A charming recent legend recounts that when Ottomans invaded in the 14th century a Princess Argyro jumped from the highest tower of the castle of Gjirokastėr with her very young son, to escape seizure by the Turks.

 


Photo by Anthony Weir

The old part of the town, with charming and characteristic Balkan-Ottoman houses, many with rooves composed of expertly-cut shale stone, surrounds the citadel and overlook the grim Communist-built slum-suburbs and the flood-plain of the Drin.

 



Photos by Anthony Weir



The old residential quarter under one of the many sudden rainstorms in the Drinos valley.

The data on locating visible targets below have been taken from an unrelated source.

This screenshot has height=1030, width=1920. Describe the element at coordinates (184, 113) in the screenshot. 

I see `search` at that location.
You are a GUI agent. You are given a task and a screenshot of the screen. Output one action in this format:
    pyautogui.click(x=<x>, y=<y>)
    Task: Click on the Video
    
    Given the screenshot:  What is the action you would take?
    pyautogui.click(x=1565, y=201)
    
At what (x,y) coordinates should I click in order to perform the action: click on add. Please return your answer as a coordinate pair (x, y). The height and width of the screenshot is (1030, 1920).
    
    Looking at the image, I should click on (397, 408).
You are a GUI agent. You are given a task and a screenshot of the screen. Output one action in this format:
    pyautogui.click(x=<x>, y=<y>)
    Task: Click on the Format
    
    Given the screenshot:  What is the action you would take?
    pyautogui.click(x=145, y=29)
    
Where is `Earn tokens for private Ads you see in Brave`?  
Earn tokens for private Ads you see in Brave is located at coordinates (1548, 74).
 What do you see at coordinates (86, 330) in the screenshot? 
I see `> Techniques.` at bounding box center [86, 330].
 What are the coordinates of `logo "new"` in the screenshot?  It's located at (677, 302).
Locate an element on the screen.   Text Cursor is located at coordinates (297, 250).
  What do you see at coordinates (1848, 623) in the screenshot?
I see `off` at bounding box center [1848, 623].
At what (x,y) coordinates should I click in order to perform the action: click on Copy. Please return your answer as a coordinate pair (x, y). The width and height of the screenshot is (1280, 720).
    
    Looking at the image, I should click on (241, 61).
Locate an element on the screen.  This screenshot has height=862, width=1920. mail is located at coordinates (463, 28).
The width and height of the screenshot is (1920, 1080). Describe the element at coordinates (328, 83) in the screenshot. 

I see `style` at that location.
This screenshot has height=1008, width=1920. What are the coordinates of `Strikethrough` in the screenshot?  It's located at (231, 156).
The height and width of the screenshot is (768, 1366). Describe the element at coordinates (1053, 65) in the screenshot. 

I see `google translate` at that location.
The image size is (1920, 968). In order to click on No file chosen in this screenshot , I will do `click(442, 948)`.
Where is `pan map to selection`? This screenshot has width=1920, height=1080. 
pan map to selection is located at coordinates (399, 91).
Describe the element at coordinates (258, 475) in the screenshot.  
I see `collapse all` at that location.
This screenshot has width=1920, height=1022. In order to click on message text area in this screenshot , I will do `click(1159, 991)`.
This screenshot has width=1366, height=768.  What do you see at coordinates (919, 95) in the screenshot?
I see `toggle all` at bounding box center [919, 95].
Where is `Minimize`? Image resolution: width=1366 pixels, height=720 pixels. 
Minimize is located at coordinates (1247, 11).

The old Ottoman houses do not have balconies, but they are richly endowed with well-proportioned windows. Many have elegant verandas. The narrow streets have very well-laid cobble-stones and square-sets. The corner-houses have windows which are vantage-points, as can be seen in the picture below.

 

One of the main streets (the former Bazaar) of the old town taken just after the Communist period.

Beyond the core of the town below the citadel, the houses are obviously residential - a few of them almost palatial. These date from the period in the middle of the 19th century when Albania was a wealthy part of the Ottoman Empire, to which the country supplied not only fearsome administrators such as the notorious Ali Pasha of Tepelena, but engineers and architects. Berat to the North has similar buildings also surrounding a citadel.

 

 

Gjirokastra (much of whose population spoke Greek, just as much of the population of Iannina in northwestern Greece spoke Albanian) played an important role in the early Albanian liberation movement. The Assembly of Gjirokastra was held in July 1880. Vlachs also were a significant minority in Southern Albania.

With the rest of Albania, Gjirokastėr was occupied by Mussolini's forces in 1938, then by the Greeks after Italy's pathetic attack on Greece in 1940 - then by the Italians again, and finally by the Germans after the Italian surrender to the Allies. This period and earlier is covered by Ismail Kadare's Chronicle of Stone (which has been badly translated into English). Both Hoxha (whose name means mullah, and is pronounced 'hodja') and Kadare were born in the town.

Like Yugoslavia, Albania was liberated from the Germans by groups headed by a Communist guerrilla leader who quickly controlled the whole country. But Tito was a much more subtle and pragmatic leader than Hoxha - who was born in Gjirokastra, and whose name means 'mullah'. Hoxha quite quickly became paranoid (not least because Tito nearly succeeded in annexing Albania as a province of Yugoslavia) - to Albania's continuing cost.

 


View of the town from the citadel.
Photo by Anthony Weir



Under Comrade Enver Hoxha the Fortress of Gjirokastėr with its 7 towers, remodelled by Ali Pasha of Tepelena in 1811-12 (now in some state of disrepair due to looting and vandalism), became not only a prison (the cells for political prisoners still to be seen at the top) but the scene of a biennial Folk Festival - last held in 1988. This attracted performers from neighboring countries, and musicologists from at least as far as Britain. Some fine recordings of this last festival survive in archives.

Under Hoxha the National Museum of Arms was established in the ground floor of the fortress. It was looted during the first wave of unrest in 1990. The remains of an ancient American spy-plane, shot down in the 1950s, are to be seen in the main yard of the monument.

Ali Pasha also constructed an aqueduct 10 km (over 6 miles) long, to bring in 28,000 gallons of drinking water a day from Mount Sopot. It was demolished in 1932 under the régime (1925-39) of President (from 1928, King) Zog - whose name, curiously, means 'bird' - and its stones used as building material.

Approaching Gjirokastra from the south (the only road runs north along the river valley) and about a kilometer from the lower town is a fine stone bridge over the Drin, built early in the Ottoman period.